Sunday, October 28, 2007

I'm not as think as you mean I am


When we returned from our wonderful trip Back East, everything was great around the old homestead except for one bit of sad news: VCCGirl’s beloved old clunker of a car had expired beyond any possible resurrection. She was very sad, and very frustrated because she had spent all the savings of her gap year work on it. She did have it checked by a trusted mechanic before she bought it, but had been warned there are no guarantees on a car of that age and mileage. And sure enough, a mere eight months later the thing is no more than a collection of parts. One of those Life Lessons.

And now, as a college student, she is only able to work part-time and thus not able to save much. So talks with The Parents ensued. There was no begging. We don’t do begging around here because it too often seems to come in a whiny voice, so we trained our children from a very early age that negotiation would take them a lot farther than begging. (Although I must say that occasionally I require just a little begging for its entertainment value.) So Ms. VCCGirl commenced some hard negotiating. Here are a few of the dozen or so points she included in her presentation:

(a) I often have work shifts immediately after school and would not be able to get there on time if I had to take the bus. I would have to change the shifts, which would inconvenience everyone at my workplace and make me less money.

_ _ _ _

# PROBLEM REQUIREMENTS
Reproduce the car post word for word, everything from "Sunday, October 28, 2007" down to "those Life Lessons.". None of the data that follows has any bearing on this.

# INFORMATION SHOWN
_ _ _ _

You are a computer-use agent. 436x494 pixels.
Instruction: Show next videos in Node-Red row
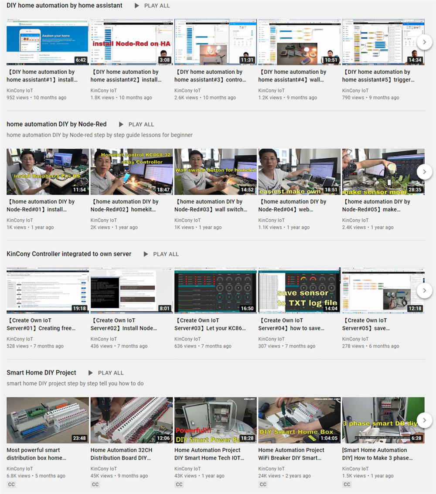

_ _ _ _

# PROBLEM SOLUTION
Sunday, October 28, 2007

I'm not as think as you mean I am


When we returned from our wonderful trip Back East, everything was great around the old homestead except for one bit of sad news: VCCGirl’s beloved old clunker of a car had expired beyond any possible resurrection. She was very sad, and very frustrated because she had spent all the savings of her gap year work on it. She did have it checked by a trusted mechanic before she bought it, but had been warned there are no guarantees on a car of that age and mileage. And sure enough, a mere eight months later the thing is no more than a collection of parts. One of those Life Lessons.